**Texte source**
════════════════

Le premier millésime est estampillé 2014, mais je ne peux le déguster qu'à titre indicatif, puisqu'il n'est plus disponible. Pourtant, vinifié sans sulfites ajoutés, il semble à mes yeux très intéressant... Cependant, les autres cuvées (2015) relèvent certes d'une approche moderne et technologique, mais les choix, en matière d'élevage notamment, ne semblent pas privilégier le "boisé vanillé à tout prix"! Avec le troisième larron de l'équipe, Yannis Papaeconomou, oenologue lui aussi, on peut aisément penser qu'une certaine authenticité est là aussi recherchée, sans ignorer les aspects "marketing moderne" revendiqués ("la tradition et la nouveauté" comme dirait Pâris Sigalas!), notamment au niveau des visuels et des étiquettes.
Notez que malgré la présence d'un oenologue s'exprimant aisément dans la langue de Molière, les deux autres membres du trio étaient en voyage à Londres lors de mon passage. En effet, Ilias Roussakis m'explique gentiment que la France n'est pas un objectif prioritaire pour les responsables du domaine. Force est de constater que cela donne une impression de déjà vu, en Grèce et ailleurs. Faut-il évoquer notre supposé complexe de supériorité en matière de production vinique, pour qu'à ce point, les valeureux producteurs, ne serait-ce qu'Européens, rechignent à tenter leur chance chez nous?...
Il ne nous reste donc plus qu'à franchir le Channel, à l'occasion de certains salons internationaux ou à espérer que quelque esprit ouvert sur le Monde ne nous permette de constater tous les progrès, présents et à venir, des vignerons santorini notamment. Au passage, mettons le cap sur Pyrgos, dans le sud de l'île pour découvrir les nectars d'un vigneron-artisan hors du commun.
~ Domaine Hatzidakis ~
L'homme, croisé rapidement lors de ma visite, est humble, mais indiscutablement passionné. Haridimos Hatzidakis, natif de Santorin, s'est lancé en viticulture en 1996, lorsqu'il décide de replanter un demi-hectare d'un petit vignoble abandonné depuis 1956, après le dernier tremblement de terre significatif sur l'île. Il dispose désormais d'une dizaine d'hectares, dont l'essentiel en location, entre 70 et 350 mètres d'altitude, sur les communes proches de Magalochori, Emborio et Akrotiri.
Ici, la culture biologique est revendiquée. La plus grande attention est portée sur les domaines partenaires, dans lesquels le vigneron achète des raisins. Le Domaine Hatzidakis possède une cave, qui est à elle seule une véritable curiosité. Taillée dans le tuf, elle a été agrandie de façon substantielle, tant en surface qu'en volume. Ainsi, toutes les meilleures conditions sont désormais réunies, pour disposer d'un outil idéal, de la vendange à la dégustation, en passant par les vinifications et les élevages en contenants multiples.

════════════════

**Données fournies**
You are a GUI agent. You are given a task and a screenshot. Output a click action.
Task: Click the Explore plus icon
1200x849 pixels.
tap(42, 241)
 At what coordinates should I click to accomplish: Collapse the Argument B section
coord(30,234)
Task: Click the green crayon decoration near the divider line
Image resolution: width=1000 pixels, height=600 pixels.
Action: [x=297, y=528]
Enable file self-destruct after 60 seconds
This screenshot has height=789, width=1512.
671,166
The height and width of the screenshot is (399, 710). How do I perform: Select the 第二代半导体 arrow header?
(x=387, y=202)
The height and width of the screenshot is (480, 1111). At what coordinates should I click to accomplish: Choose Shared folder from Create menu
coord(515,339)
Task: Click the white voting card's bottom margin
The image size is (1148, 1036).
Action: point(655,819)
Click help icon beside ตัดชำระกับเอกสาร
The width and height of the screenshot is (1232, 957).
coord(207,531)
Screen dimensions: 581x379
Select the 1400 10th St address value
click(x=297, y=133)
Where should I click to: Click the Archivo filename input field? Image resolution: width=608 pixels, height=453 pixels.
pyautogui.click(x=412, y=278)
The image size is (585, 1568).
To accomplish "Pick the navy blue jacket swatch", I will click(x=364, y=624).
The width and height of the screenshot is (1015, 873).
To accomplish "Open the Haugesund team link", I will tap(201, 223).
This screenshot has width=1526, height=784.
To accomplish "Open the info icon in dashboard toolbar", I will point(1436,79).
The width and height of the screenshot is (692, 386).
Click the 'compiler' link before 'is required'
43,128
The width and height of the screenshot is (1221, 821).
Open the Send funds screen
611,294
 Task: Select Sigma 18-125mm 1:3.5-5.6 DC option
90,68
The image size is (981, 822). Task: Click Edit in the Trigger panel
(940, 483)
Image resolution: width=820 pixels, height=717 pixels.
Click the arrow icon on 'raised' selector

════════════════

**Consigne**
Poursuivez le texte sur les vins de Santorin après sa dernière phrase, qui porte sur la cave du Domaine Hatzidakis.

**Réponse**
Mon arrivée tardive ne me permet guère de découvrir les particularités du vignoble alentour, mais je suis en revanche accueilli par un jeune homme, membre de l'équipe, qui transmet sa passion avec ferveur, notamment en me proposant une superbe dégustation. Toutes les cuvées disponibles du domaine sont là, de l'Aidani 2015 au Vinsanto 2003, catégorie nectar.
Bien sur, l'assyrtiko tient ici aussi la vedette et les vins proposés à la dégustation rappellent, si besoin est, à quel point ce cépage possède les qualités lui permettant de rivaliser avec d'autres variétés plus connues et diffusées aux quatre coins de la planète. Néanmoins, il ne faut pas négliger les rouges, comme le mandilaria de Mylos ou le mavrotragano, décidément une très belle découverte locale.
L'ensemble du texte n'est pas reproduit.